The National Geographic Sea Bird was anchored at Clarkston, Washington, the eastern-most port of our Columbia and Snake River voyage. Guests had the unenviable choice of heading on up the Snake River on jet boats, or embarking on a Lewis-and-Clark site tour of the Clearwater River. Most wished that somehow both trips could be accommodated, but the definition of freedom, and the bane, is the necessity of choice. No matter what one’s preferences, each group championed its own choice, and both were right.
Jet-boating into the Hell’s Canyon National Recreation Area is to almost leave civilization. There are no roads; even postal deliveries are by boat. But wildlife viewings compensate for the lack of McDonalds. Jet boaters saw Rocky Mountain Bighorn Sheep (almost a daily attraction hereabouts), mule deer, Great Blue Herons, and bald eagles. More than fifty miles up, the canyon dominates. But intrepid miners sought gold, dug tunnels, built smelters, and sunk steamships in olden times. Ancient Indian petroglyphs are even older. No jet-boaters regretted this environmental, geological, and historical exercise.

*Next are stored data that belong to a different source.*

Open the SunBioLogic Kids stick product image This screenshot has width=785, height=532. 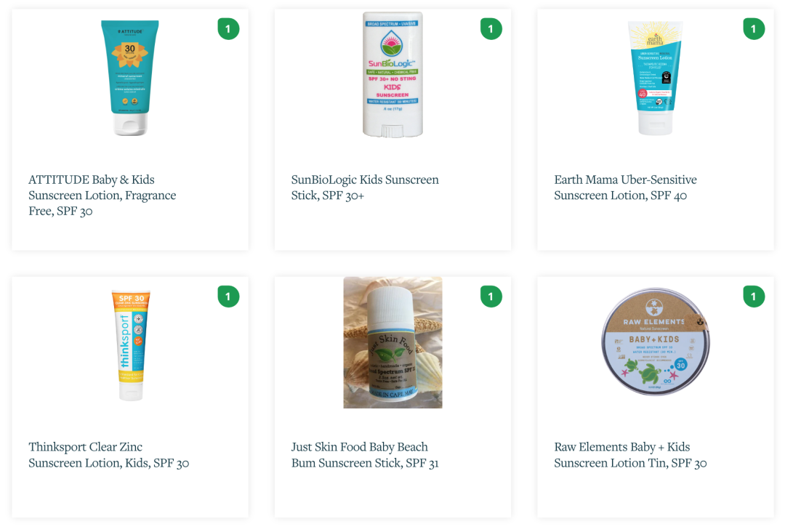(x=393, y=75)
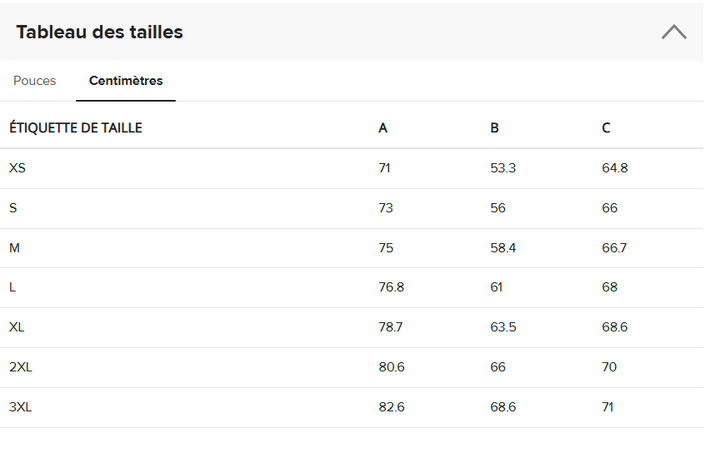
Task: Click the 66.7 value in M row
Action: click(614, 248)
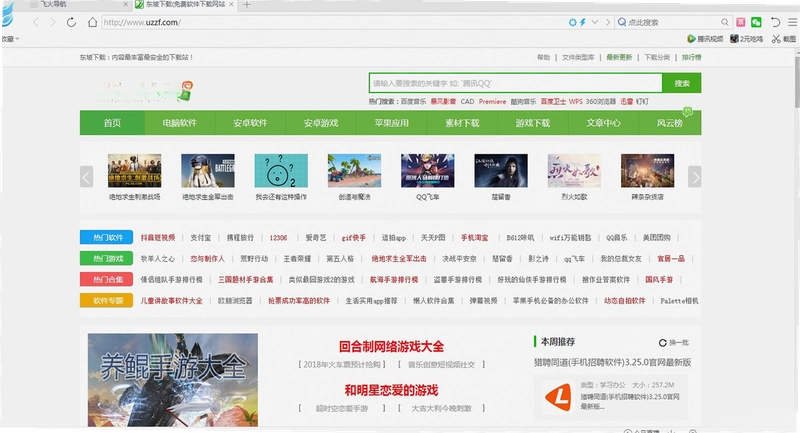Open the QQ飞车 game thumbnail
Screen dimensions: 800x433
428,176
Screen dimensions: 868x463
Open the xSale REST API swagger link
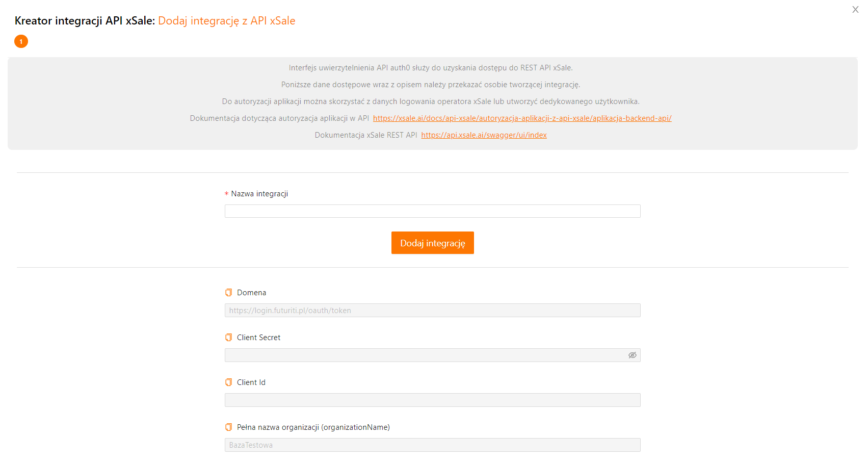click(484, 135)
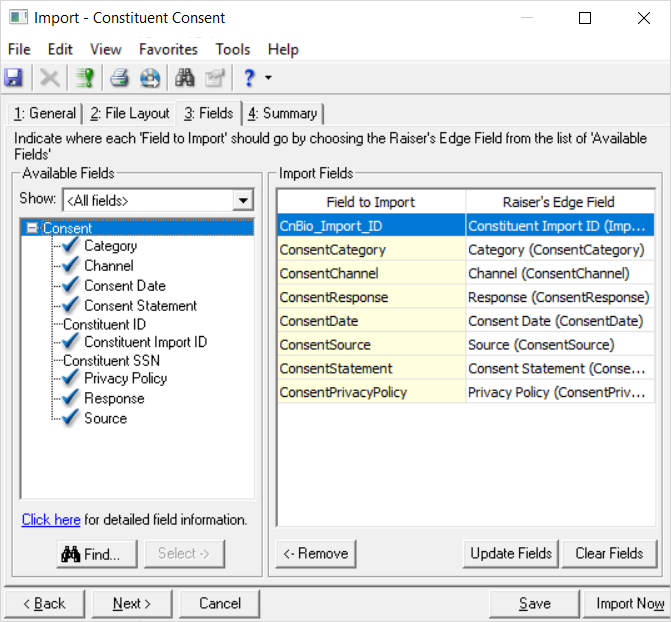Screen dimensions: 671x622
Task: Click the Import Now exclamation toolbar icon
Action: point(85,77)
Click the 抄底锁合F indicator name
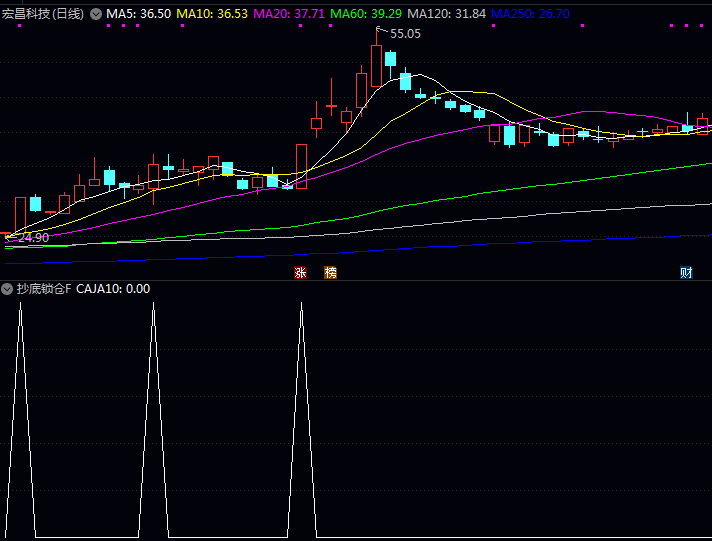Viewport: 712px width, 541px height. (43, 289)
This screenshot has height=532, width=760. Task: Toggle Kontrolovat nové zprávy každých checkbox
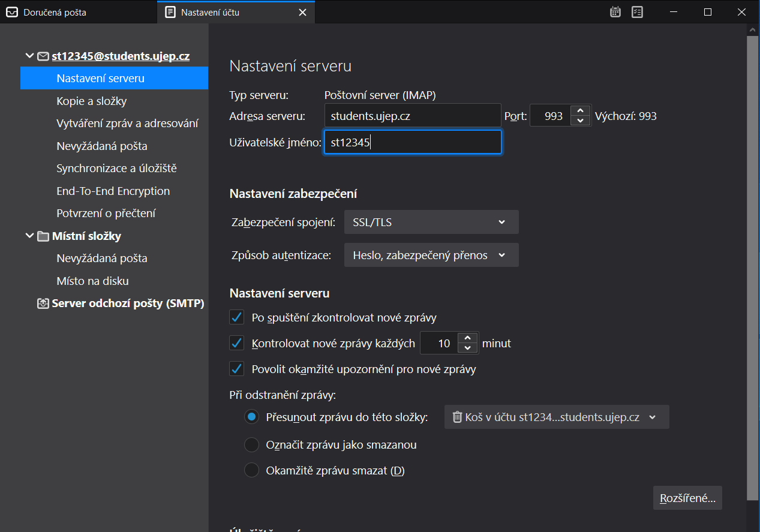(237, 344)
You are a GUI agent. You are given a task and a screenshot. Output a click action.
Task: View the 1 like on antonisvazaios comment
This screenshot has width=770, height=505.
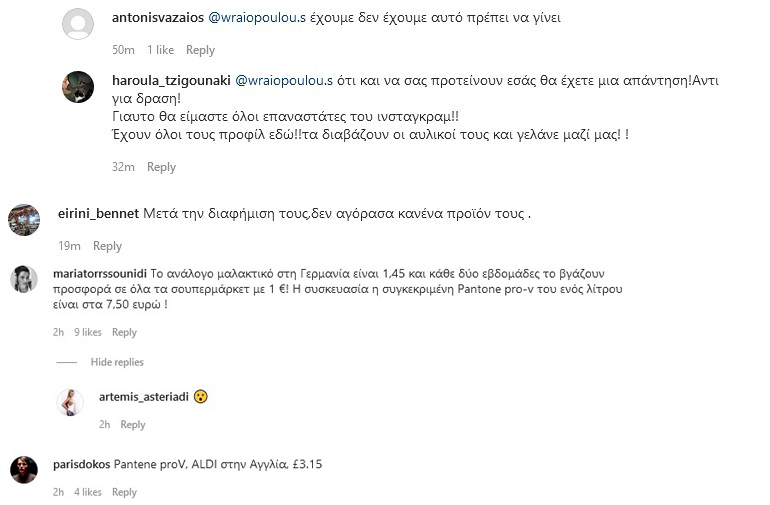160,50
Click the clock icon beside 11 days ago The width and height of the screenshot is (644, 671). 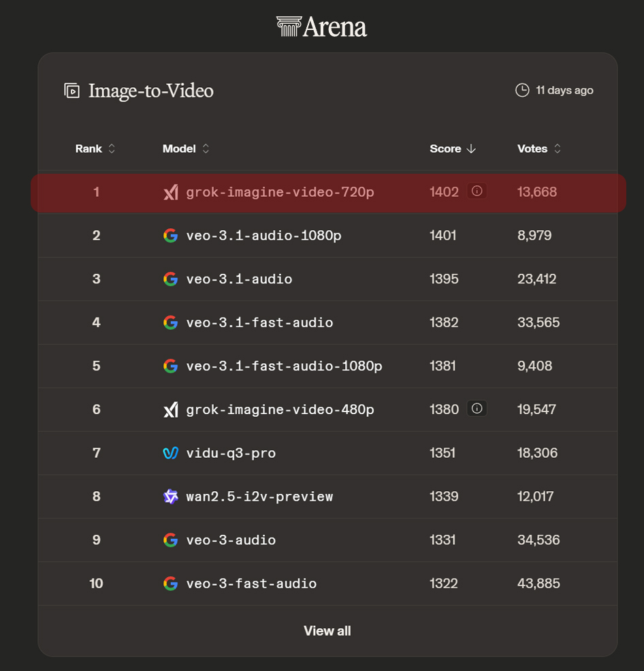522,90
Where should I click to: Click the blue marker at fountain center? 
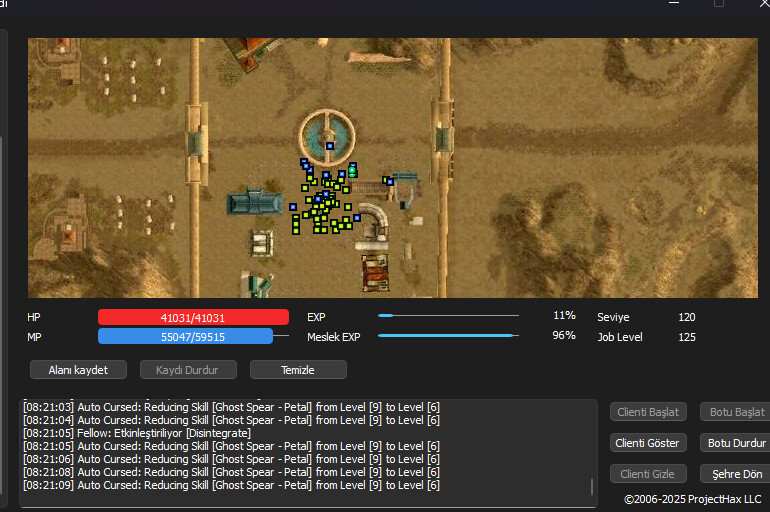(329, 146)
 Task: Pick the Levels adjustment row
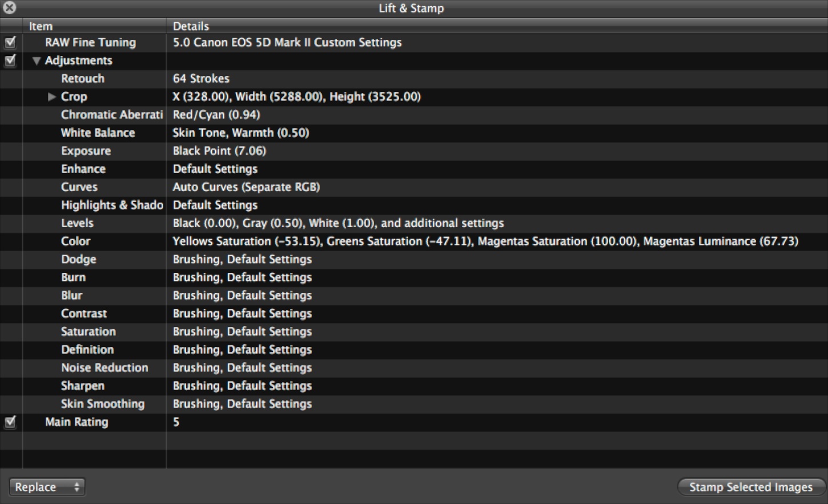click(x=77, y=223)
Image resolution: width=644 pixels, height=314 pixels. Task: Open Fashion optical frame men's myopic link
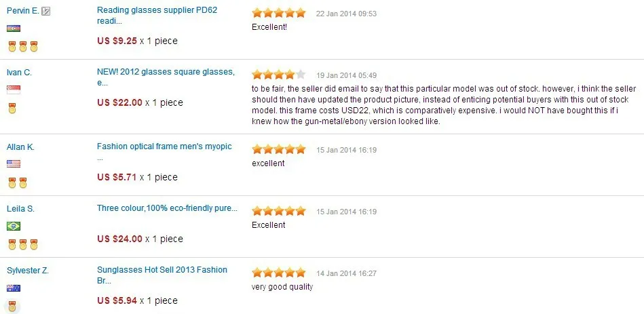pos(164,151)
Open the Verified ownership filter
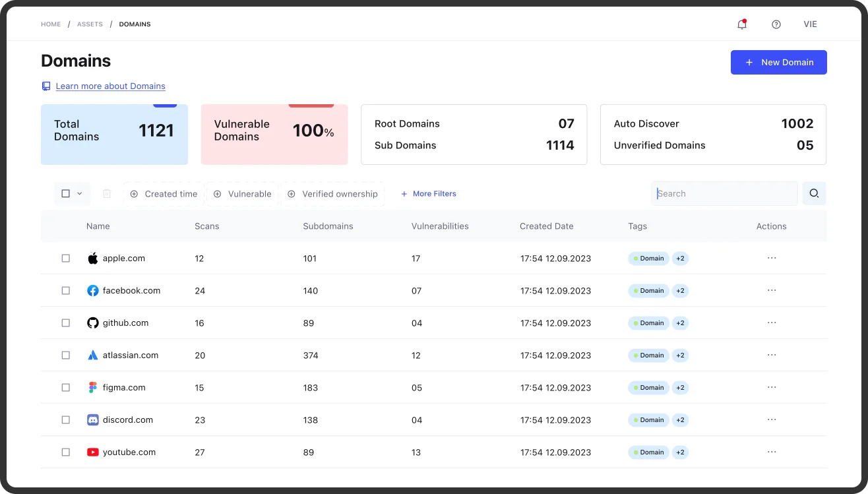The width and height of the screenshot is (868, 494). [333, 194]
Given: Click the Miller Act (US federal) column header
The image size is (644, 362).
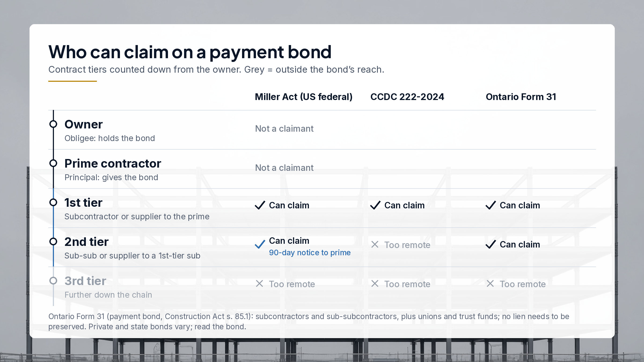Looking at the screenshot, I should 304,97.
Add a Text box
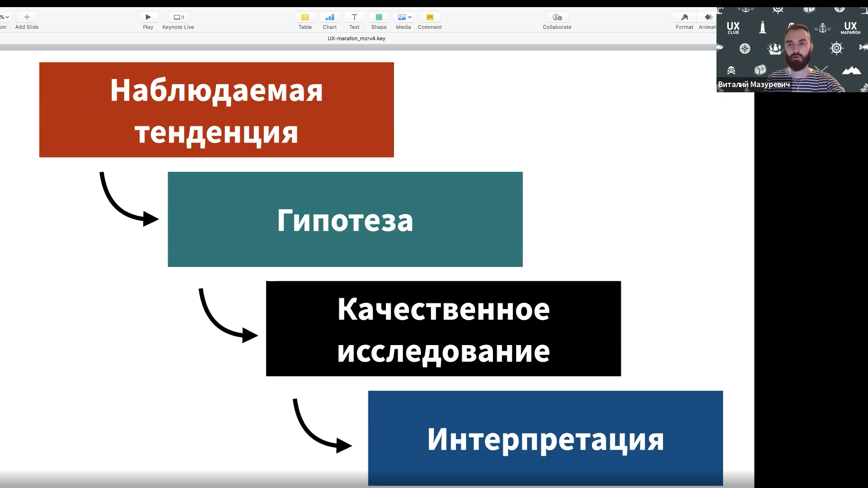The width and height of the screenshot is (868, 488). [x=354, y=18]
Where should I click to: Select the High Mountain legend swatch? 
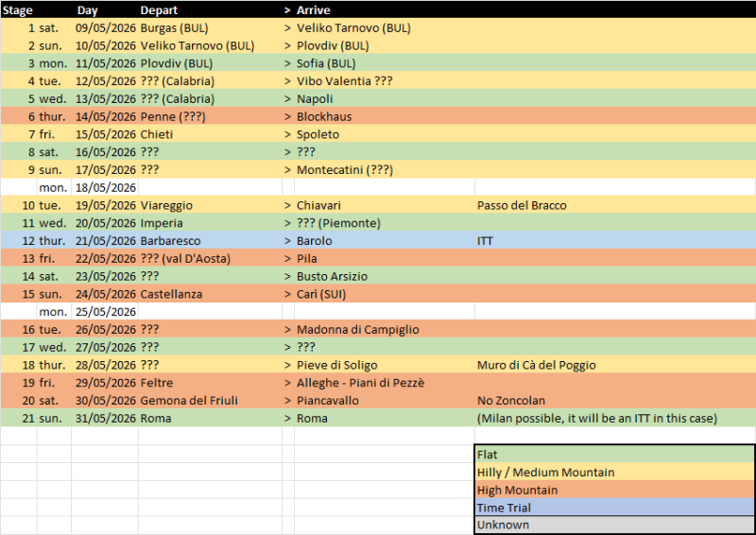(x=614, y=490)
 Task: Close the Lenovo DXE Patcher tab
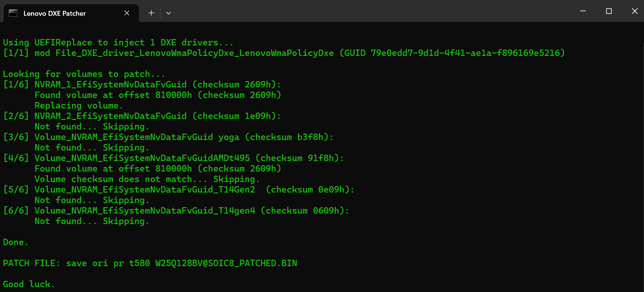(x=127, y=13)
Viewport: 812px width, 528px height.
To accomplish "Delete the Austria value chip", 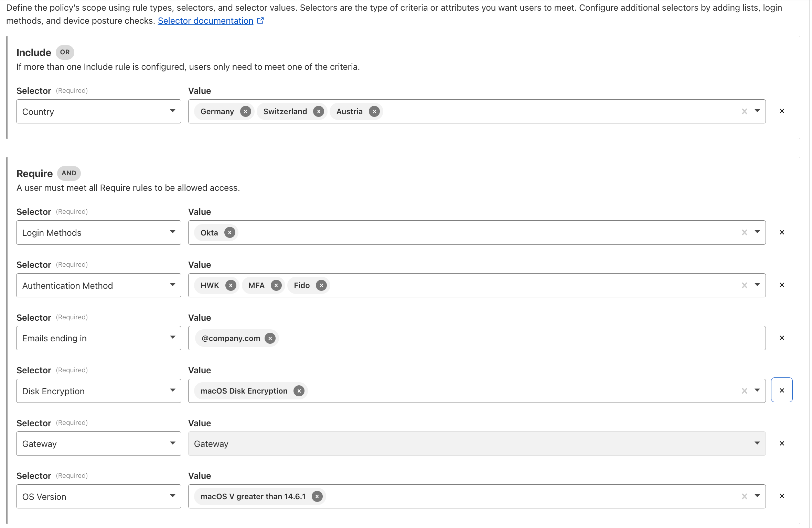I will tap(374, 111).
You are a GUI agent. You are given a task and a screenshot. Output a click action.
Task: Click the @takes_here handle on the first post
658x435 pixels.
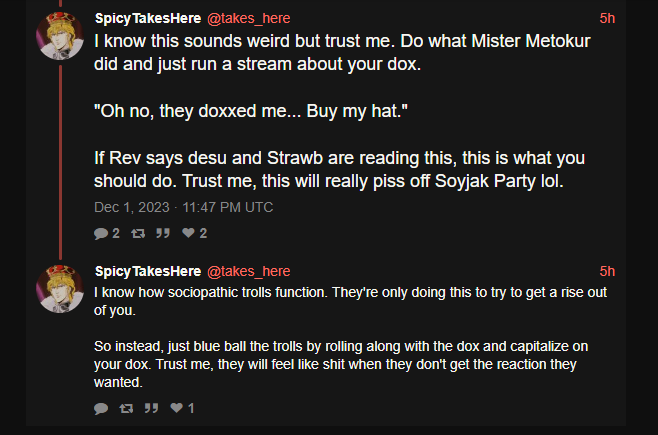pyautogui.click(x=248, y=19)
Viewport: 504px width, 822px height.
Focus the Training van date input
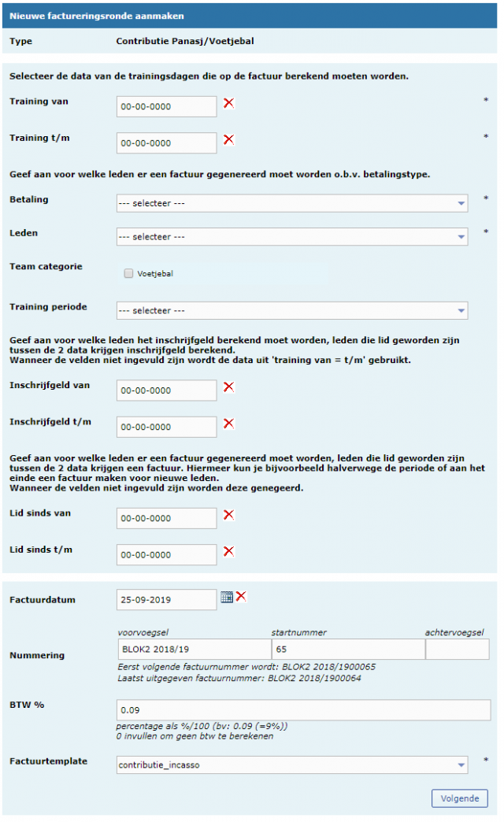pos(166,106)
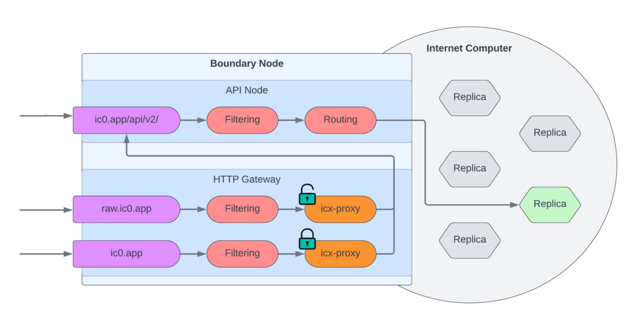Select the Filtering node in the API Node

[x=242, y=120]
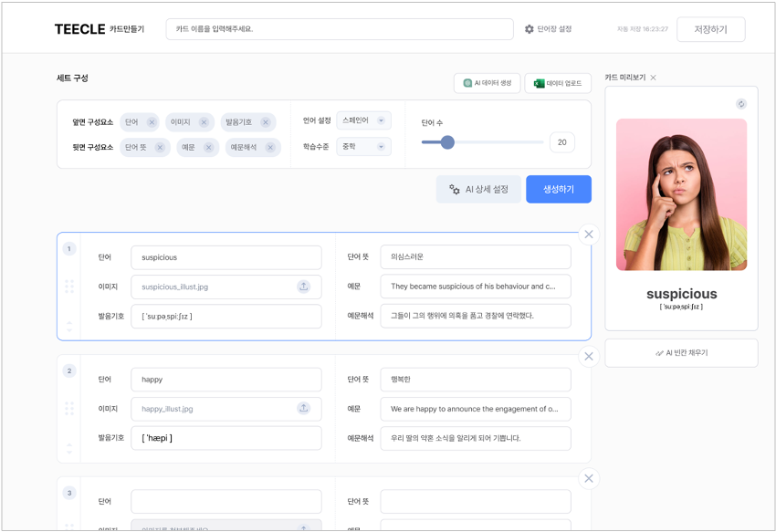Screen dimensions: 776x532
Task: Open the 단어장 설정 gear icon
Action: point(530,28)
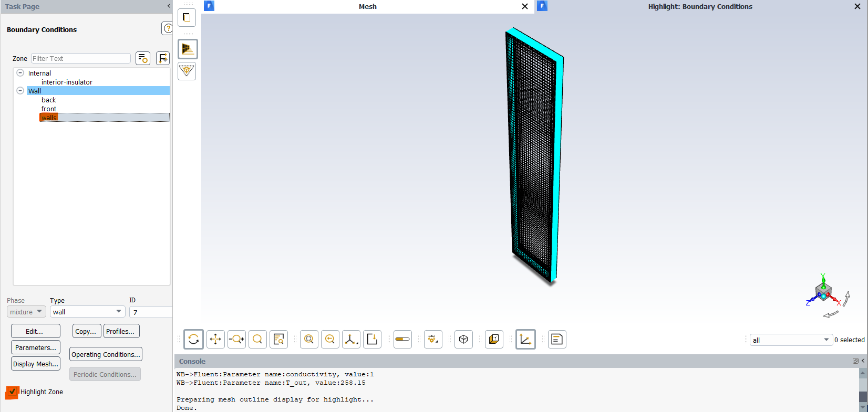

The “Clarkies” (Lewis and Clark fans) headed up the Clearwater River to visit the most concentrated collection of (almost unchanged) L & C sites anywhere in the country. Guided by the intrepid Lin Laughey, who knows more about the area than Google, we walked where the explorers walked, stood where they stood, and almost emulated their movements. Lee Hamilton, wilderness skills expert, prepared us for the arduous journey across the Bitterroot Mountains. All felt we were a part of early American history, and we appreciated it.
If there are better days on a Lindblad-National Geographic expedition, we don’t want to hear about it.